Exercise requirements:
Please rewrite these records with "Find the location of" changed to "Locate", leaving everything else unchanged.

Data for processing:
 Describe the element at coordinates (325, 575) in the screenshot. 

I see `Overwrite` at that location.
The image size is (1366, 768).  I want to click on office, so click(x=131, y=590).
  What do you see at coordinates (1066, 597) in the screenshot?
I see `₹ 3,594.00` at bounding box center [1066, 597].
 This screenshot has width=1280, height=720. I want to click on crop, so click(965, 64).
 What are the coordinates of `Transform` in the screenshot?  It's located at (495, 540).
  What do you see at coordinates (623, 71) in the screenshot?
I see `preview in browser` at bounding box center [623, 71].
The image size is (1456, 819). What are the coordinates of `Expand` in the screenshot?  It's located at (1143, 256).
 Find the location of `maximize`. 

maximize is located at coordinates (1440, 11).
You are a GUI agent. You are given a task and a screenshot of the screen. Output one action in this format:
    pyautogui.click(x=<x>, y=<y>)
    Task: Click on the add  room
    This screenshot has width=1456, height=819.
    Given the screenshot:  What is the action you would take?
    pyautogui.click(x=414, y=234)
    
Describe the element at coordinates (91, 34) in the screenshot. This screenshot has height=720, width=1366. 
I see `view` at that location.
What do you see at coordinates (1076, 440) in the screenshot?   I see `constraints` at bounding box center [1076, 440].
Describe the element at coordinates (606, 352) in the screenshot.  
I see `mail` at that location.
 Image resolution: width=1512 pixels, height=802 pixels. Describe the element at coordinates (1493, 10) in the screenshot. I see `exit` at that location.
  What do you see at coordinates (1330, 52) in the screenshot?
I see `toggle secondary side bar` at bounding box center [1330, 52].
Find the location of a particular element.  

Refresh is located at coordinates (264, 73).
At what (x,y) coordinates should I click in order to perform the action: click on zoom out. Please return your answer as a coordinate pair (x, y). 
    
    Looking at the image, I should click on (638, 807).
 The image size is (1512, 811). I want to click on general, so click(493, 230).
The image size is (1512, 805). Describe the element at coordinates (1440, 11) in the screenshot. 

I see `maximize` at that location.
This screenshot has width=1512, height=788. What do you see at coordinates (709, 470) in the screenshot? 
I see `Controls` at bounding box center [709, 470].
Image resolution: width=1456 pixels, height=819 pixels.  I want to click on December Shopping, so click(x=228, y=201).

In response:
 Describe the element at coordinates (325, 575) in the screenshot. 

I see `Overwrite` at that location.
The image size is (1366, 768).  I want to click on office, so click(x=131, y=590).
  What do you see at coordinates (1066, 597) in the screenshot?
I see `₹ 3,594.00` at bounding box center [1066, 597].
 This screenshot has width=1280, height=720. I want to click on crop, so click(965, 64).
 What are the coordinates of `Transform` in the screenshot?  It's located at (495, 540).
  What do you see at coordinates (623, 71) in the screenshot?
I see `preview in browser` at bounding box center [623, 71].
The image size is (1456, 819). What are the coordinates of `Expand` in the screenshot?  It's located at (1143, 256).
 Locate `maximize`. 

maximize is located at coordinates (1440, 11).
You are a GUI agent. You are given a task and a screenshot of the screen. Output one action in this format:
    pyautogui.click(x=<x>, y=<y>)
    Task: Click on the add  room
    This screenshot has width=1456, height=819.
    Given the screenshot:  What is the action you would take?
    pyautogui.click(x=414, y=234)
    
Describe the element at coordinates (91, 34) in the screenshot. This screenshot has height=720, width=1366. 
I see `view` at that location.
What do you see at coordinates (1076, 440) in the screenshot?   I see `constraints` at bounding box center [1076, 440].
Describe the element at coordinates (606, 352) in the screenshot.  
I see `mail` at that location.
 Image resolution: width=1512 pixels, height=802 pixels. Describe the element at coordinates (1493, 10) in the screenshot. I see `exit` at that location.
  What do you see at coordinates (1330, 52) in the screenshot?
I see `toggle secondary side bar` at bounding box center [1330, 52].
Locate a particular element.  

Refresh is located at coordinates (264, 73).
At what (x,y) coordinates should I click in order to perform the action: click on zoom out. Please return your answer as a coordinate pair (x, y). 
    
    Looking at the image, I should click on (638, 807).
 The image size is (1512, 811). I want to click on general, so click(493, 230).
The image size is (1512, 805). Describe the element at coordinates (1440, 11) in the screenshot. 

I see `maximize` at that location.
This screenshot has width=1512, height=788. What do you see at coordinates (709, 470) in the screenshot? 
I see `Controls` at bounding box center [709, 470].
Image resolution: width=1456 pixels, height=819 pixels.  I want to click on December Shopping, so click(x=228, y=201).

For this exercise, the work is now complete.